羂索を二本同時に使った反動で、完全に電池切れだ。
二本の羂索は、すでにその手から姿を消している。
しばらくして、気配もなく碧が現れた。
寝落ちしたままの友梨奈を見て、小さくため息。
「中二ともなると重すぎるのよね……
本当は神様からの力をこんなことに使っちゃいけないのだけれど」
手を触れずに、友梨奈の身体がふわりと持ち上がる。
布団に寝かせ、髪を整えて、額に落ちた前髪をそっと払ったその時。
「……ん、おかぁさん……」
「……っ」
一瞬、碧の表情が硬くなる。
胸の奥がぎゅっと締めつけられた。
すぐに表情を戻し、優しく布団をかけ直す。
布団の上から手のひらでポンポンと軽く叩く。
「良い夢見なさい。
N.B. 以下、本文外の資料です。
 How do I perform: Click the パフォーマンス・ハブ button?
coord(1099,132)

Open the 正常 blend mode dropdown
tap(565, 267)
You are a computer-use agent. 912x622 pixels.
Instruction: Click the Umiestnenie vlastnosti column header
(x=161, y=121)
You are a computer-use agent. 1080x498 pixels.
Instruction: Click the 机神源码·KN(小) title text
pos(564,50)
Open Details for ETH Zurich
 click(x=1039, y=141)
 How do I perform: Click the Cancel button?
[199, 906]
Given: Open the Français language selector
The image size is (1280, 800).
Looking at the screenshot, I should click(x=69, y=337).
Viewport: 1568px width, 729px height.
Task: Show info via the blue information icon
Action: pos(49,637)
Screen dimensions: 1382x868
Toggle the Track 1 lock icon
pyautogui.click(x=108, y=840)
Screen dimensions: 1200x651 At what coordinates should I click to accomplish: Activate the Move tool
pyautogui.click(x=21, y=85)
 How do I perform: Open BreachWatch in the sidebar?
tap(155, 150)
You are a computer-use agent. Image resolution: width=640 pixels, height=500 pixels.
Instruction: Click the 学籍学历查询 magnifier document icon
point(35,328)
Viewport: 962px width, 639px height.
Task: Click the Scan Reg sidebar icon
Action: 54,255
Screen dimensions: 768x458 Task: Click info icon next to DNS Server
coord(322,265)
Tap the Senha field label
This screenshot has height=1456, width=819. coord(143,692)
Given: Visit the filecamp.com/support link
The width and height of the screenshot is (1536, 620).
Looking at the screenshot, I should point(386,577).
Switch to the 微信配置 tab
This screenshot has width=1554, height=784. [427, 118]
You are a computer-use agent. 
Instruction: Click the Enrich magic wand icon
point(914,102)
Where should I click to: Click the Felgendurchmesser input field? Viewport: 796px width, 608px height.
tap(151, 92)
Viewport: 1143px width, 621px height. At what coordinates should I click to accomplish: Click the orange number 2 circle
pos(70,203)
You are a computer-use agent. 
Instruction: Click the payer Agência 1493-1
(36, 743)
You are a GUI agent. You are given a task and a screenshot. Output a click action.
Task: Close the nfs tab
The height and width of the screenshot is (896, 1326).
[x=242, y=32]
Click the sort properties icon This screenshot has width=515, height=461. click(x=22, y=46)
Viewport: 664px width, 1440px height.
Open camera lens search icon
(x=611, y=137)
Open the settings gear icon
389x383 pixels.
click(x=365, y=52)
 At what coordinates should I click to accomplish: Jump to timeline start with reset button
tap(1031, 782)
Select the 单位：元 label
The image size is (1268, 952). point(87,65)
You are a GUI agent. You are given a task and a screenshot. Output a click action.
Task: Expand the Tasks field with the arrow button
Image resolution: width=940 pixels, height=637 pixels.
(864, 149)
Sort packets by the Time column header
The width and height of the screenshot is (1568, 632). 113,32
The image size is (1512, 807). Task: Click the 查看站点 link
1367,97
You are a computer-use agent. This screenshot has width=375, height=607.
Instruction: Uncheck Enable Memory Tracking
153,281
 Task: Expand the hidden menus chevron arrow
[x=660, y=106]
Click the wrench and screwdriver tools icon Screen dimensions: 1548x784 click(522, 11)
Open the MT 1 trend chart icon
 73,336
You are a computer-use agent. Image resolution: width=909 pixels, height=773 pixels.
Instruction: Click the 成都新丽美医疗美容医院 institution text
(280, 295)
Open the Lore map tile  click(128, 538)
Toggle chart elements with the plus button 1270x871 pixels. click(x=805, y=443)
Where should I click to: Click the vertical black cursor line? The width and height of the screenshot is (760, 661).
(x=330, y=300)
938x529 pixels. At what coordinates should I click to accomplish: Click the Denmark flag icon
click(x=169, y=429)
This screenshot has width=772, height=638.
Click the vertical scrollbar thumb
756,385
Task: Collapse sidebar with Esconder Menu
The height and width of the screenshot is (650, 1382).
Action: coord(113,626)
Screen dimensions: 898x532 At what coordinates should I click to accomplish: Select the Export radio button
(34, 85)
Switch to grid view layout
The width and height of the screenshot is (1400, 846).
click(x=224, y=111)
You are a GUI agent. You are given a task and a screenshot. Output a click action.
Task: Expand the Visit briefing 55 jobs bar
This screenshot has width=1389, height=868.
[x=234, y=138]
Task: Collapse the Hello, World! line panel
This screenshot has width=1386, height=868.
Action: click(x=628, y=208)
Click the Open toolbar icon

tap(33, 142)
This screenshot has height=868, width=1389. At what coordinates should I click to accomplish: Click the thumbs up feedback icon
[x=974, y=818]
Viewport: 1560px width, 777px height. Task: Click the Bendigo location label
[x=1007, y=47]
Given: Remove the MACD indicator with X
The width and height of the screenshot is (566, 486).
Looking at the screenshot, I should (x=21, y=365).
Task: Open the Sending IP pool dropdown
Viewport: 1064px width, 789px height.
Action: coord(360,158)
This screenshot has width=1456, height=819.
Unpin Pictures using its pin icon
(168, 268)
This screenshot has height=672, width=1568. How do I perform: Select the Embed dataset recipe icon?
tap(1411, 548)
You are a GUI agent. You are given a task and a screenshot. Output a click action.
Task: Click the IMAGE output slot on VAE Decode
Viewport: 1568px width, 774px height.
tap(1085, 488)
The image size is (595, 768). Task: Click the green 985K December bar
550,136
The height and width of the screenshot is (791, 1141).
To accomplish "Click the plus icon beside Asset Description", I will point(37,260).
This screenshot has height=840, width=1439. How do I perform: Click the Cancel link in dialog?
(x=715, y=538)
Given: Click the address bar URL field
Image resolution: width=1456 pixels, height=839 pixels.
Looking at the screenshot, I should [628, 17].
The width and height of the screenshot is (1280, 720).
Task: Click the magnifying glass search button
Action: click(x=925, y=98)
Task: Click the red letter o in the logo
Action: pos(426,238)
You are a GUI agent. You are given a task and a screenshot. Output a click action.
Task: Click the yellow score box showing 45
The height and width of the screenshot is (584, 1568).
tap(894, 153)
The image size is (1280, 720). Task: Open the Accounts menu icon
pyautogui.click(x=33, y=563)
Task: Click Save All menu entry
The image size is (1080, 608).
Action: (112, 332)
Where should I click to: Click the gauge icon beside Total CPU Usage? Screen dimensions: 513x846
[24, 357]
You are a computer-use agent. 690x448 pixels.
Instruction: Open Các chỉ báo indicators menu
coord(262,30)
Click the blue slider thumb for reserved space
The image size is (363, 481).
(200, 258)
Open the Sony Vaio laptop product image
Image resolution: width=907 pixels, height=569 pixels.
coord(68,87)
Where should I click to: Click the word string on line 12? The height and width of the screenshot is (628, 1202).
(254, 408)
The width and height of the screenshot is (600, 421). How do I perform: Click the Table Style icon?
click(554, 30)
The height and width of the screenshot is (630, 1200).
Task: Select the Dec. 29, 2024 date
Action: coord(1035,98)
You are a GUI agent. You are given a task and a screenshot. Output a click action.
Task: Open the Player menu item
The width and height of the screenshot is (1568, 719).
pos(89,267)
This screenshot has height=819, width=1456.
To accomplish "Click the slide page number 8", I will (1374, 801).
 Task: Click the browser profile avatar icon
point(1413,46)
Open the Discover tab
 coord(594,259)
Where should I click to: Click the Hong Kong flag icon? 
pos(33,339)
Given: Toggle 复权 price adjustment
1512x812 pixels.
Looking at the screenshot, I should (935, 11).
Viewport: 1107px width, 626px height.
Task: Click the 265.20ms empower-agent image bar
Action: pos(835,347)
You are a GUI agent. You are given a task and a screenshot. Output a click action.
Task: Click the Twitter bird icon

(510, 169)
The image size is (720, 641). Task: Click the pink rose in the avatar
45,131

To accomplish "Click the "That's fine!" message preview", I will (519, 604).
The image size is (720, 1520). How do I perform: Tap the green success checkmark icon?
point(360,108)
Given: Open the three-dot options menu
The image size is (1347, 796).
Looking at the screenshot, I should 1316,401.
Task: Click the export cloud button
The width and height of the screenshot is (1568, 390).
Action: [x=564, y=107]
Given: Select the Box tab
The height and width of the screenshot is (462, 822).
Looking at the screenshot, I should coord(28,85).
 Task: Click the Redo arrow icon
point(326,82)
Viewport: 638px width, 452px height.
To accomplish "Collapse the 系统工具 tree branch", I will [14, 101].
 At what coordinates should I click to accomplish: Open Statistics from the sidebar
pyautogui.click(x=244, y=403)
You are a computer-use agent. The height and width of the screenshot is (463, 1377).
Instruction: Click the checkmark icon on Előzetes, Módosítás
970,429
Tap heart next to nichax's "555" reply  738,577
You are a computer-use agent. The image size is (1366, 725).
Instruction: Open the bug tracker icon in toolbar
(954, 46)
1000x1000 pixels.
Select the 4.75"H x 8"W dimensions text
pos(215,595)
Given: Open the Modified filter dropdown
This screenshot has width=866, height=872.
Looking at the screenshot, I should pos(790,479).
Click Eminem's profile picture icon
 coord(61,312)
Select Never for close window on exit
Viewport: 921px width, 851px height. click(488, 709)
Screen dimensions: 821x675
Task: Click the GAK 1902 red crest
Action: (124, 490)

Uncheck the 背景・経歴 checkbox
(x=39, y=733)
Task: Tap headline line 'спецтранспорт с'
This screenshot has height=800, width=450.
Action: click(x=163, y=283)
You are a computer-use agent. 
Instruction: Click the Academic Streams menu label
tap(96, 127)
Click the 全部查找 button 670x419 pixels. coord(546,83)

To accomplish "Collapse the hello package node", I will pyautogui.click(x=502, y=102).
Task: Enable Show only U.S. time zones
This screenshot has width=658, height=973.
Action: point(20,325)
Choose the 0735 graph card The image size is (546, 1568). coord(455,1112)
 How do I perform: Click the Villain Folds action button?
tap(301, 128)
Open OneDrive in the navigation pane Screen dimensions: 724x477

今日は、本当によくがんばったから」
静かに部屋を後にする碧。
カーテンの隙間から差し込む冬の淡い光。
友梨奈はゆっくり目を開け――
(……? 7時半!?)
ありえない目覚まし時計の表示。
そう言えばアラームをセットした記憶、つーかベッドに入った記憶すら無い。
一瞬動きが固まった後、爆発的な動きで布団を蹴り飛ばし、着替えに突入。
階段を駆け下り、ダイニングへ飛び込む。
「ちょっと、おばあちゃん! 時間過ぎてたら起こしてよ!」
キッチンで料理中の碧は、背中を向けたまま無反応だ。
「もう! 今は訂正しないからね!」
(やば、絶対あとで気まずいやつだ……)
勢いで言ってしまった言葉はもう回収できないし、
その場で言い訳している時間も無かった。
結局ダイニングには碧に文句だけ言いに行った形で何も食べられずに
そのまま家を飛び出す。
キーンコーンカーンコーン。
午前中、睡魔との死闘を繰り広げ敗北し続けた友梨奈にとって、
お昼のチャイムは救いの響きだった。
(給食食べたら午後はもっと眠くなるんだけど……)
朝ごはん抜きの空腹で授業中にお腹が鳴りまくっていたのを思い出し、
頬がカッと熱くなる。
その恥ずかしさよりは睡魔との戦いの方がマシだ。
案の定、昼食後すぐに眠気に負けて机に突っ伏してしまう友梨奈。
意識が深く沈みかけたその瞬間――
ぐりぐり。ぐりぐり。
頬が尖ったもので突つかれ強制的に覚醒させられる。
考えるまでもなく友梨奈に構う生徒はこの学校で一人しかいない。
薄目を開けると、案の定麻由が目の前で膨れっ面をしていた。
尖ったものは麻由の指先だ。
(あ、これいつもの絶対怒ってるやつ……)
過去の記憶が蘇る。
『毎朝起きたら必ずスマホを確認すること! 約束だからね』
その後麻由の鬼のような念押しにも関わらず、友梨奈はしょっちゅうやらかしていた。
でも今回は麻由も納得できる理由がある。
「ごめん。昨日の疲れで朝寝坊して……スマホ見る時間なかった」
「うん……、そんなとこだろうとは思ってた」
膨れっ面のまま答える麻由。
(いや、“思ってた”顔じゃないよね??)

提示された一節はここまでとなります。